Reproduisez fidèlement chaque ligne des données qui suivent, sans rien omettre ni modifier.

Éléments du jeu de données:
::::::::::
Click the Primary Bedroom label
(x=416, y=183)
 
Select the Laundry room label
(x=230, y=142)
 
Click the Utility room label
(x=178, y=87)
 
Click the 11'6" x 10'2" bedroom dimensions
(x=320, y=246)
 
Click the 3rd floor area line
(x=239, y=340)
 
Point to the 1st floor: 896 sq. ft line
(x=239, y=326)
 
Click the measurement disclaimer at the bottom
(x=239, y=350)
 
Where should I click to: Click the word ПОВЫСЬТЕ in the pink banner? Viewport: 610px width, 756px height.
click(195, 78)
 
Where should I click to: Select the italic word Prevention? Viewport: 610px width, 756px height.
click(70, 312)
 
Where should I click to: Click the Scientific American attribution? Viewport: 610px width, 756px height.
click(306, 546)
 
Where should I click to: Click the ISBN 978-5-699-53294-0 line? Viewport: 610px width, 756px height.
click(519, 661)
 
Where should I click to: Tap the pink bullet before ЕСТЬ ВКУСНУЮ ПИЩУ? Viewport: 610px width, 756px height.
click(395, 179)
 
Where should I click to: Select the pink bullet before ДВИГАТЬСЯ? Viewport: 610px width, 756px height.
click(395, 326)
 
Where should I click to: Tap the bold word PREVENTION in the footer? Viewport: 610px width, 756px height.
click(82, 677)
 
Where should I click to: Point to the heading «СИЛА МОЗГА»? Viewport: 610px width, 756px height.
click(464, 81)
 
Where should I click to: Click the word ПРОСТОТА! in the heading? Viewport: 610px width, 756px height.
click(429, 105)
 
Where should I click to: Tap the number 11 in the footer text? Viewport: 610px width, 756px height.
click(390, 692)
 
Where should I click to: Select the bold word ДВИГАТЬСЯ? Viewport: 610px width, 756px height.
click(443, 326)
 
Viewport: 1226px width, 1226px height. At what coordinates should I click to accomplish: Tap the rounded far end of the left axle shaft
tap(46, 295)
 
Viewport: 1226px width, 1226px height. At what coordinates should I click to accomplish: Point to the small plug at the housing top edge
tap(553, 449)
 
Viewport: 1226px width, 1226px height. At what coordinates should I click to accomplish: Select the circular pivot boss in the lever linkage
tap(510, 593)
::::::::::
--- Réponse ---
Click the Primary Bedroom label
(x=416, y=183)
 
Select the Laundry room label
(x=230, y=142)
 
Click the Utility room label
(x=178, y=87)
 
Click the 11'6" x 10'2" bedroom dimensions
(x=320, y=246)
 
Click the 3rd floor area line
(x=239, y=340)
 
Point to the 1st floor: 896 sq. ft line
(x=239, y=326)
 
Click the measurement disclaimer at the bottom
(x=239, y=350)
 
Where should I click to: Click the word ПОВЫСЬТЕ in the pink banner? Viewport: 610px width, 756px height.
click(195, 78)
 
Where should I click to: Select the italic word Prevention? Viewport: 610px width, 756px height.
click(70, 312)
 
Where should I click to: Click the Scientific American attribution? Viewport: 610px width, 756px height.
click(306, 546)
 
Where should I click to: Click the ISBN 978-5-699-53294-0 line? Viewport: 610px width, 756px height.
click(519, 661)
 
Where should I click to: Tap the pink bullet before ЕСТЬ ВКУСНУЮ ПИЩУ? Viewport: 610px width, 756px height.
click(395, 179)
 
Where should I click to: Select the pink bullet before ДВИГАТЬСЯ? Viewport: 610px width, 756px height.
click(395, 326)
 
Where should I click to: Tap the bold word PREVENTION in the footer? Viewport: 610px width, 756px height.
click(82, 677)
 
Where should I click to: Point to the heading «СИЛА МОЗГА»? Viewport: 610px width, 756px height.
click(464, 81)
 
Where should I click to: Click the word ПРОСТОТА! in the heading? Viewport: 610px width, 756px height.
click(429, 105)
 
Where should I click to: Tap the number 11 in the footer text? Viewport: 610px width, 756px height.
click(390, 692)
 
Where should I click to: Select the bold word ДВИГАТЬСЯ? Viewport: 610px width, 756px height.
click(443, 326)
 
Viewport: 1226px width, 1226px height. At what coordinates should I click to accomplish: Tap the rounded far end of the left axle shaft
tap(46, 295)
 
Viewport: 1226px width, 1226px height. At what coordinates should I click to accomplish: Point to the small plug at the housing top edge
tap(553, 449)
 
Viewport: 1226px width, 1226px height. At what coordinates should I click to accomplish: Select the circular pivot boss in the lever linkage
tap(510, 593)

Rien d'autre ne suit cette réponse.